Autocorrelation of the residuals
  • the vars package has some functions for diagnostics, e.g. the multivariate Ljung-Box test for autocorrelation in the residuals
serial.test(model_var)
## 
##  Portmanteau Test (asymptotic)
## 
## data:  Residuals of VAR object model_var
## Chi-squared = 50.826, df = 48, p-value = 0.3629
  • can not reject the Null of no autocorrelation
Normality of the residuals
  • multivariate Jarque-Bera test for normality of residuals
normality.test(model_var)
## $JB
## 
##  JB-Test (multivariate)
## 
## data:  Residuals of VAR object model_var
## Chi-squared = 34.938, df = 4, p-value = 4.784e-07
## 
## 
## $Skewness
## 
##  Skewness only (multivariate)
## 
## data:  Residuals of VAR object model_var
## Chi-squared = 14.303, df = 2, p-value = 0.0007838
## 
## 
## $Kurtosis
## 
##  Kurtosis only (multivariate)
## 
## data:  Residuals of VAR object model_var
## Chi-squared = 20.635, df = 2, p-value = 3.305e-05
  • tiny \(p\)-value: reject the Null of normality
e)

Determine whether any of the variables Granger-causes the other.
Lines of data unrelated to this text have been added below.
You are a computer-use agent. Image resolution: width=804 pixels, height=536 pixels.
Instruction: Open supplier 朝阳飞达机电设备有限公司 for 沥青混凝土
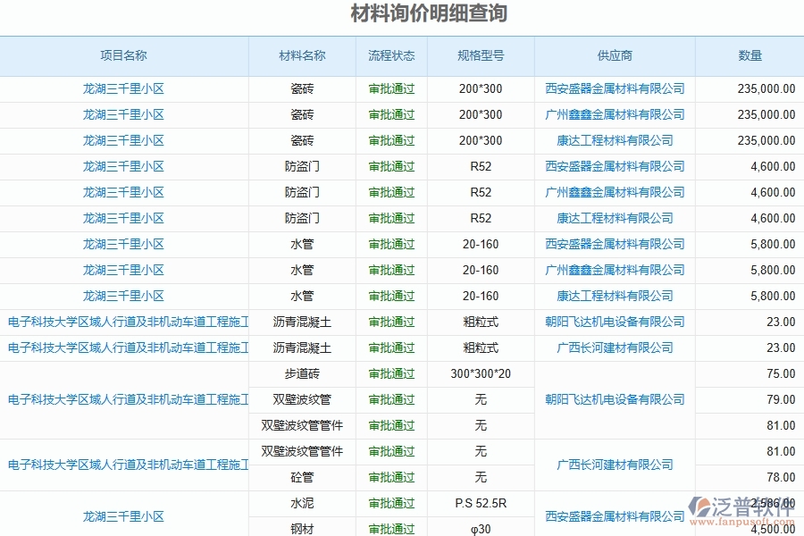(614, 322)
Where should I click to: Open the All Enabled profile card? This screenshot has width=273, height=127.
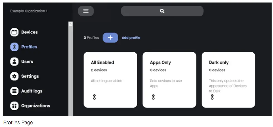coord(110,79)
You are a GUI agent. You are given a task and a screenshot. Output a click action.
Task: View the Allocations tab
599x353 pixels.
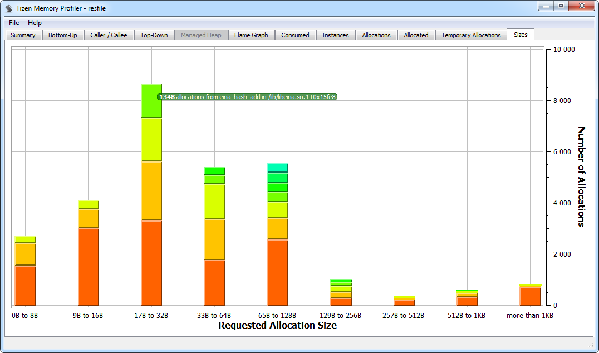(x=376, y=35)
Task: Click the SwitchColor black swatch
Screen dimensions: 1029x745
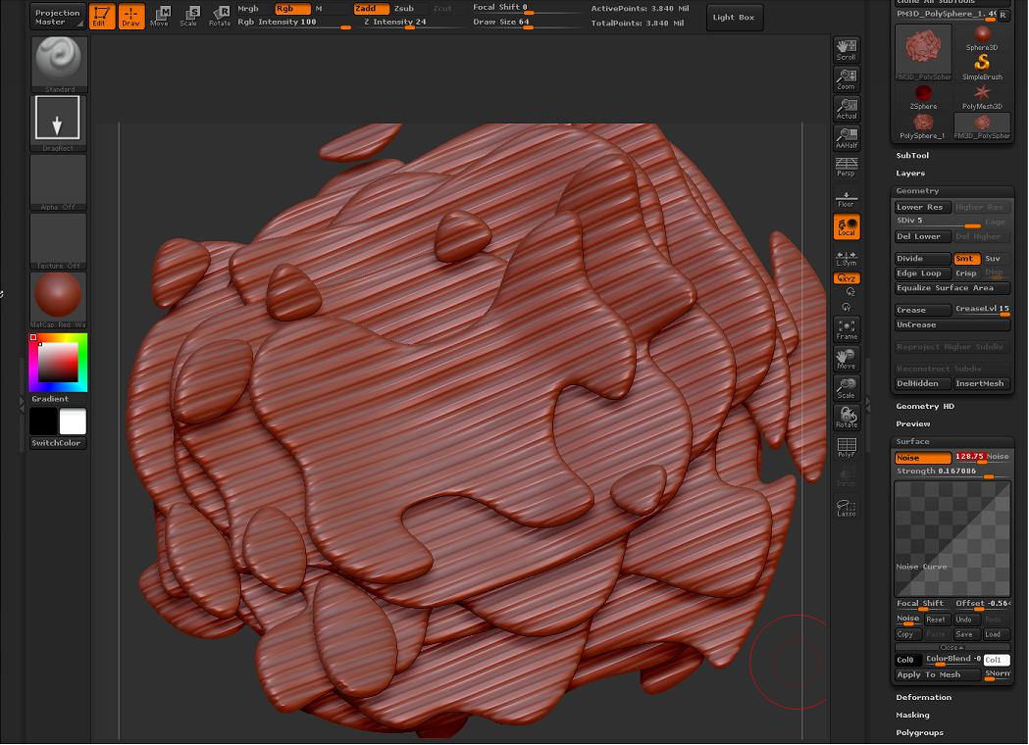Action: [45, 422]
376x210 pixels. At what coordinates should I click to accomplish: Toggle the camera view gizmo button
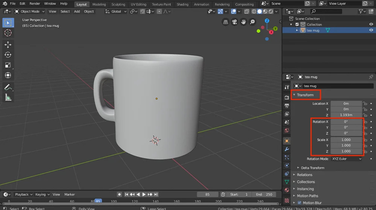pyautogui.click(x=235, y=22)
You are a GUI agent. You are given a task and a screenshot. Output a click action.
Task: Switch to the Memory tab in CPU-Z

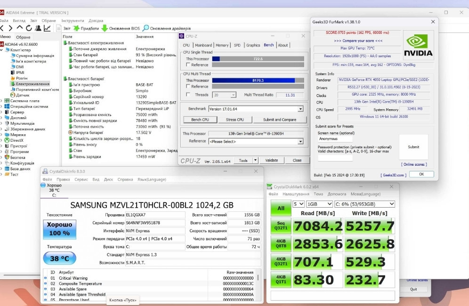(222, 45)
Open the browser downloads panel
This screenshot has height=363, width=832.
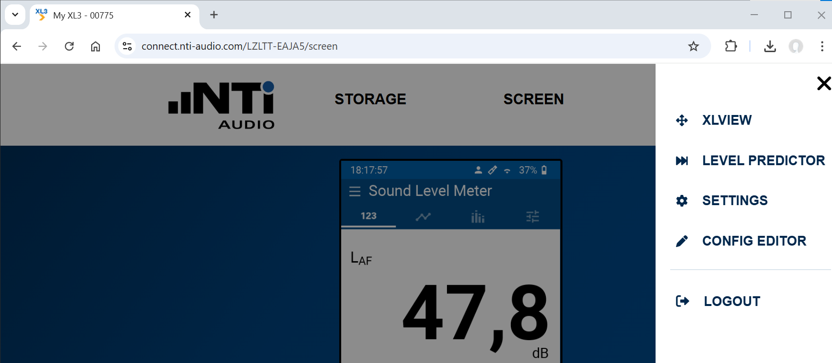(x=770, y=46)
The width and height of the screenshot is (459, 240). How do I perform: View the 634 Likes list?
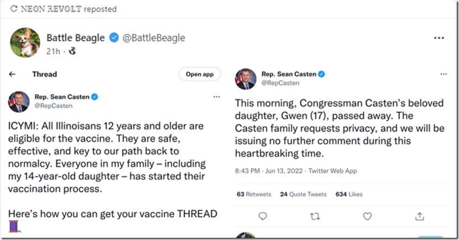(x=348, y=194)
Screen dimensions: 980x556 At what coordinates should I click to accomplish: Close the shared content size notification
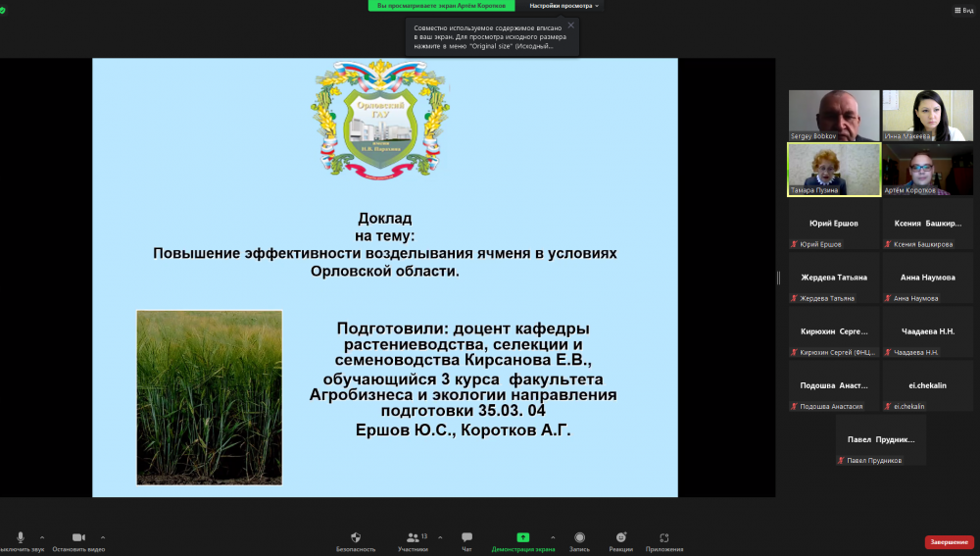pyautogui.click(x=570, y=25)
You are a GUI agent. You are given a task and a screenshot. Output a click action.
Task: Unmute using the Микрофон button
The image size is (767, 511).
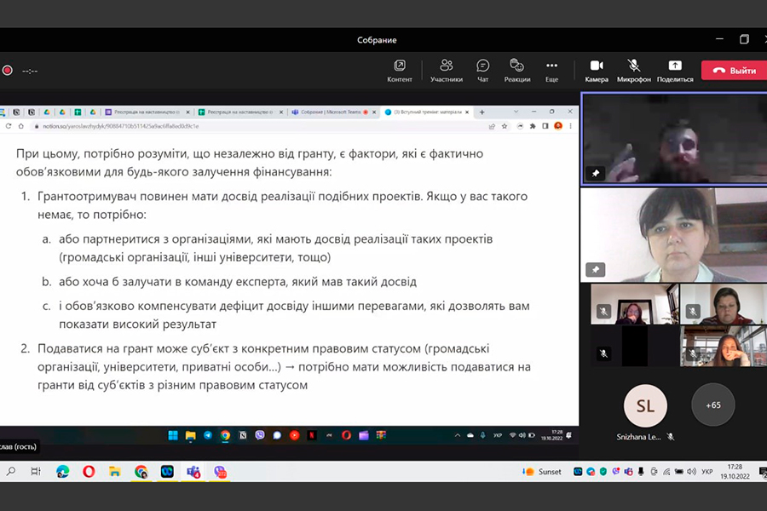[633, 70]
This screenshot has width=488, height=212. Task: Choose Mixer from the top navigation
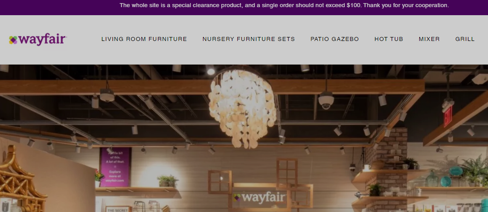tap(429, 39)
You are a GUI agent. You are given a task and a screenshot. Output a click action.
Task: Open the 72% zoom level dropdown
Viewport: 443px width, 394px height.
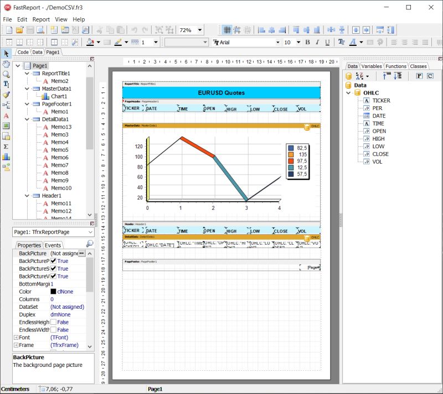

Hint: One does, the other not.

  • Granger-causality is a very particular thing, not necessarily related to causality on a more philosophical level
  • the question is essentially: is \(x_t\) useful to forecast \(y_t\)? if so, \(x_t\) is said to Granger-cause \(y_t\)
  • implemented in vars package
    • note that the residuals did not show autocorrelation, but non-normality, so we use a robust variance estimator
# from inflation to unemployment
cause_i_u <- causality(
  model_var, 
  cause = "infl", 
  vcov. = sandwich::vcovHC(model_var)
  )

# from unemployment to inflation
cause_u_i <- causality(
  model_var, 
  cause = "unemp", 
  vcov. = sandwich::vcovHC(model_var)
  )
  • causality() runs two different tests, we only want the Granger-causality
cause_i_u$Granger
## 
##  Granger causality H0: infl do not Granger-cause unemp
## 
## data:  VAR object model_var
## F-Test = 1.8569, df1 = 4, df2 = 306, p-value = 0.1179
  • we can not reject the Null that inflation does not Granger-cause unemployment
  • assume Null: inflation does not Granger-cause unemployment
cause_u_i$Granger
## 
##  Granger causality H0: unemp do not Granger-cause infl
## 
## data:  VAR object model_var
## F-Test = 9.7371, df1 = 4, df2 = 306, p-value = 1.999e-07
  • we reject the Null that unemployment does not Granger-cause inflation
  • work with the alternative: unemployment Granger-causes inflation
f)

Plot all four possible impulse response functions using the orthogonal innovations.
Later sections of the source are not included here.